*Exercise requirements*.
The whole listing is to be restated, character for character.

*Data provided*.
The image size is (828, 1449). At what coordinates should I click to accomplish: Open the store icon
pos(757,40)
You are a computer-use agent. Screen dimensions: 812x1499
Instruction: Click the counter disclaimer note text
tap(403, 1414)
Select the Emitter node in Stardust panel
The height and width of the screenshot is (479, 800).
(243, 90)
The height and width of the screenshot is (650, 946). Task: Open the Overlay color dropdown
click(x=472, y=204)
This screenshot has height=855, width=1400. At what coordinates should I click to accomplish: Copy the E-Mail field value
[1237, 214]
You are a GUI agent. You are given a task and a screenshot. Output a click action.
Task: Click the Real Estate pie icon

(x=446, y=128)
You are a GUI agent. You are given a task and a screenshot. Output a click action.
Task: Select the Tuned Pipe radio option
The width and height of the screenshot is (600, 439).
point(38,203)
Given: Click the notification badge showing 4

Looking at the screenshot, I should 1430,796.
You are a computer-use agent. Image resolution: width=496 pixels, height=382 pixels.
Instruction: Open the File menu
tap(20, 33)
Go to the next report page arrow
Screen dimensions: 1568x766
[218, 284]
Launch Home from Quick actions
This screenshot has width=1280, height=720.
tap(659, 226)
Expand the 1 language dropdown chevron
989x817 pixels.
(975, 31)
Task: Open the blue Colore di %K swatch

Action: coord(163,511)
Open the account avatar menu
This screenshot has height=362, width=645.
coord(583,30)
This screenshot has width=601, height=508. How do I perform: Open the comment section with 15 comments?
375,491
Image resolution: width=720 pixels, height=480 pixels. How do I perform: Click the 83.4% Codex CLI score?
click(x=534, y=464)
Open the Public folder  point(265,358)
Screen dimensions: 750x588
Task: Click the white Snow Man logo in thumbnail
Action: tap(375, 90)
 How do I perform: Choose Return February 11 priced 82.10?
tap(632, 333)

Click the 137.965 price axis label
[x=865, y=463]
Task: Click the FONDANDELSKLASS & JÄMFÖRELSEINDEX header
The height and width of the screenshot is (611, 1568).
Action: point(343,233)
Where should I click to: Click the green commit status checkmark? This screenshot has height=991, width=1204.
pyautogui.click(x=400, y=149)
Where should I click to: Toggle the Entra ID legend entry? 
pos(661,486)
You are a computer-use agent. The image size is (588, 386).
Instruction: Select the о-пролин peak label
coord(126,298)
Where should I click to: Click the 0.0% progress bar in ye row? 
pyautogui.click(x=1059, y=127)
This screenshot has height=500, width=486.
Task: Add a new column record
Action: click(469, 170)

*Reply to the exercise*.
The image size is (828, 1449). At what coordinates should I click to accomplish: Open the store icon
pos(757,40)
You are a computer-use agent. Screen dimensions: 812x1499
Instruction: Click the counter disclaimer note text
tap(403, 1414)
Select the Emitter node in Stardust panel
The height and width of the screenshot is (479, 800).
(243, 90)
The height and width of the screenshot is (650, 946). Task: Open the Overlay color dropdown
click(x=472, y=204)
This screenshot has height=855, width=1400. At what coordinates should I click to accomplish: Copy the E-Mail field value
[1237, 214]
You are a GUI agent. You are given a task and a screenshot. Output a click action.
Task: Click the Real Estate pie icon

(x=446, y=128)
You are a GUI agent. You are given a task and a screenshot. Output a click action.
Task: Select the Tuned Pipe radio option
The width and height of the screenshot is (600, 439).
point(38,203)
Given: Click the notification badge showing 4

Looking at the screenshot, I should 1430,796.
You are a computer-use agent. Image resolution: width=496 pixels, height=382 pixels.
Instruction: Open the File menu
tap(20, 33)
Go to the next report page arrow
Screen dimensions: 1568x766
[218, 284]
Launch Home from Quick actions
This screenshot has width=1280, height=720.
tap(659, 226)
Expand the 1 language dropdown chevron
989x817 pixels.
(975, 31)
Task: Open the blue Colore di %K swatch

Action: coord(163,511)
Open the account avatar menu
This screenshot has height=362, width=645.
coord(583,30)
This screenshot has width=601, height=508. How do I perform: Open the comment section with 15 comments?
375,491
Image resolution: width=720 pixels, height=480 pixels. How do I perform: Click the 83.4% Codex CLI score?
click(x=534, y=464)
Open the Public folder  point(265,358)
Screen dimensions: 750x588
Task: Click the white Snow Man logo in thumbnail
Action: tap(375, 90)
 How do I perform: Choose Return February 11 priced 82.10?
tap(632, 333)

Click the 137.965 price axis label
[x=865, y=463]
Task: Click the FONDANDELSKLASS & JÄMFÖRELSEINDEX header
The height and width of the screenshot is (611, 1568).
Action: point(343,233)
Where should I click to: Click the green commit status checkmark? This screenshot has height=991, width=1204.
pyautogui.click(x=400, y=149)
Where should I click to: Toggle the Entra ID legend entry? 
pos(661,486)
You are a computer-use agent. The image size is (588, 386).
Instruction: Select the о-пролин peak label
coord(126,298)
Where should I click to: Click the 0.0% progress bar in ye row? 
pyautogui.click(x=1059, y=127)
This screenshot has height=500, width=486.
Task: Add a new column record
Action: click(469, 170)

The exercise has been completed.